Poaching is a big problem for the last remaining herds. Ivory carvings and trinklets are in great demand and reach high market prices. Particularly for rich and new-rich Chinese and Vietnamese ivory represents a status symbol. While in the most countries in the world ivory trade is illegal or regulated, it is completely legal in China.
Ivory for sale at the Thai - Burmese border near Pretchuap Khiri Khan. In Thailand are 1,500 domesticated and registered elephant bulls living; they provide less than a 100 pairs of tusks per year. Despite that there are annually 5,000 pairs of ivory traded on the Thai markets. Where is the huge difference coming from? Image by Asienreisender, 2010
It is against the law to sell ivory coming from African elephants (and generall from abroad) in Thailand, but it's legal to sell ivory from domestic Thai elephants. That's a big invitation for laundering African ivory in Thailand. As the WWF recently claimed, there are huge amounts of African ivory sold in Thai shops. The environmental organisation therefore demands the total abolishment of ivory trade in Thailand.
On March 4th 2013 started a meeting of 176 representatives of 176 countries in Bangkok (Convention on International Trade in Endangered Species conference, CITES). They discussed global wildlife trade issues, including the elephant poaching crisis. The WWF started an online petition to get a million digital signatures to present them to the Thai primeminister Yingluck Shinawatra in order to abolish ivory trade completely in Thailand.
Well, it could contribute to close one of the main markets for the product to protect the African elephant. Until the 4th of March the petition brought 588,000 votes. They are presented to Ms Shinawatra. In a first statement she agreed to close the door for ivory trade in Thailand generally, but she didn't give a timeline. In a speech she claimed, "no one care[s] about elephants more than Thailand". Well, everyone in the audience knew that it is obviously not so. Before the beginning of the conference a number of conservation groups, including the WWF, urged the CITES to punish Thailand for not doing enough to stop illegal ivory trade. The bigger trouble seems to be that China is not on the list of countries to be punished.
In an article on May 9th, 2014, the 'Neue Zürcher Zeitung' reported of the confiscation of three tons of ivory in the Cambodian port of Sihanoukville. The ivory came on a boat from Malaysia, but it's supposed to be of African origin. Cambodia is as well a transitland for African ivory towards Vietnam and China.

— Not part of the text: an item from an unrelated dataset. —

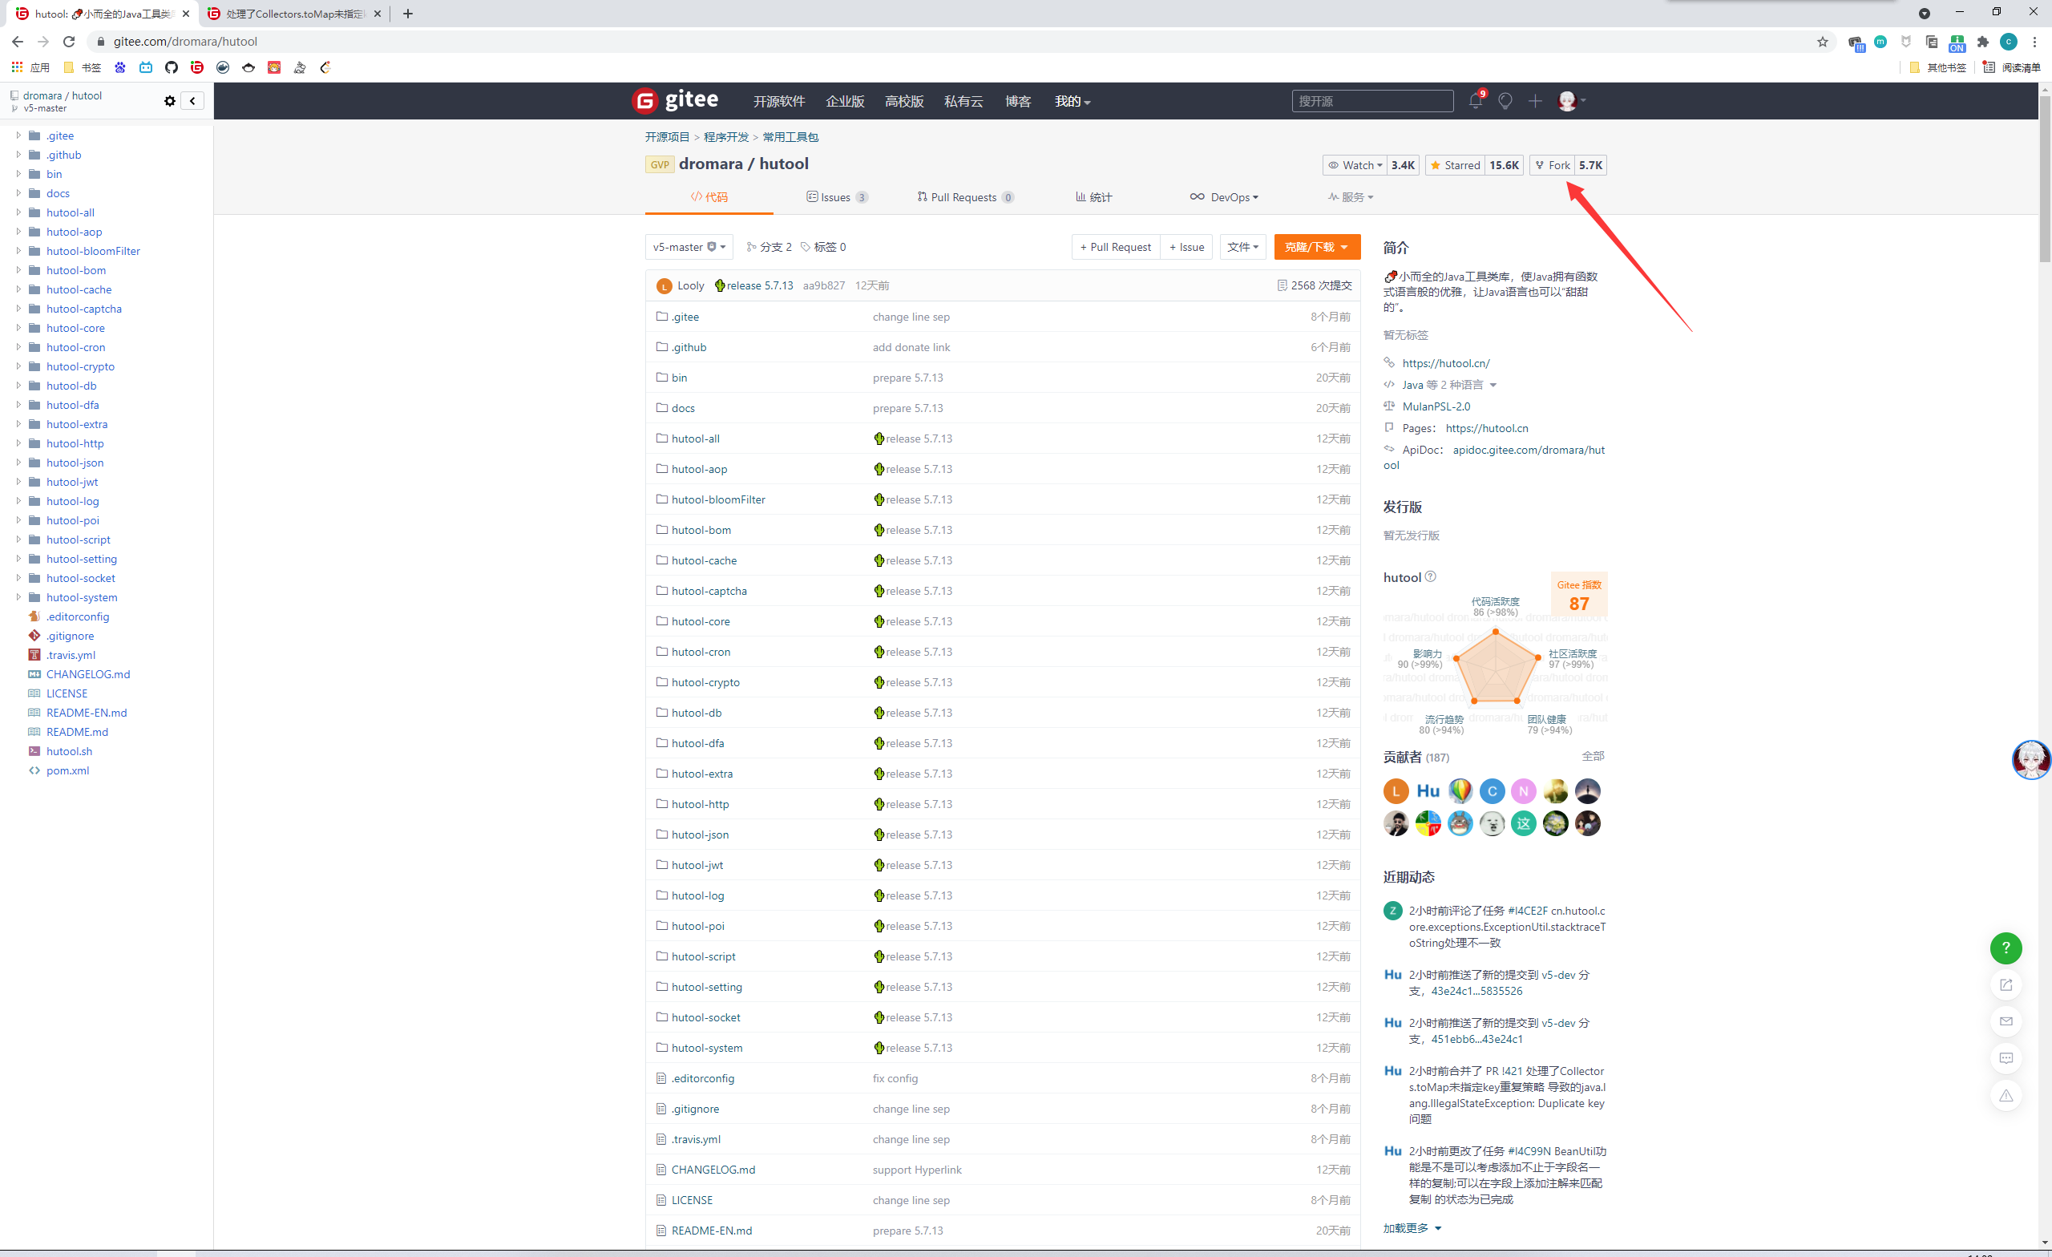
Task: Bookmark this page with star icon
Action: tap(1823, 42)
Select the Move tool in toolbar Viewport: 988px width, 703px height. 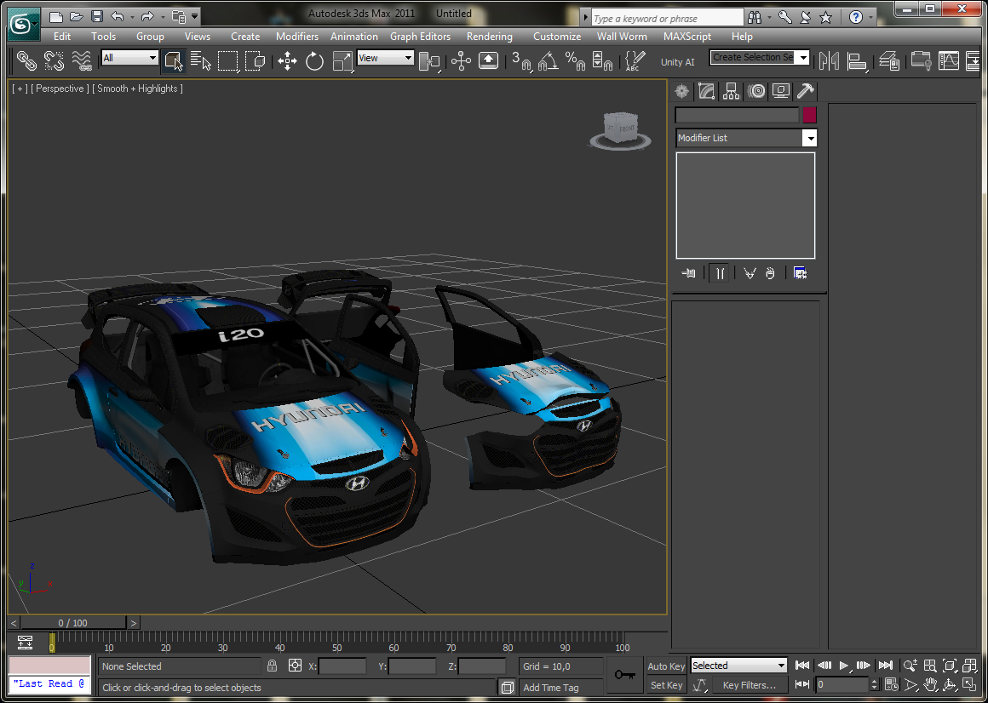click(287, 60)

By the way: many people believe, elephants would loose their teeths from time to time and they would grow after again. That's wrong. Ivory comes from death elephants or from those whose tusks were cut. In this case they don't grow again. That's actually known since centuries. Even the Chinese envoy of China in Angkor Thom, Zhou Daguan, mentioned that in his report more than 700 years ago.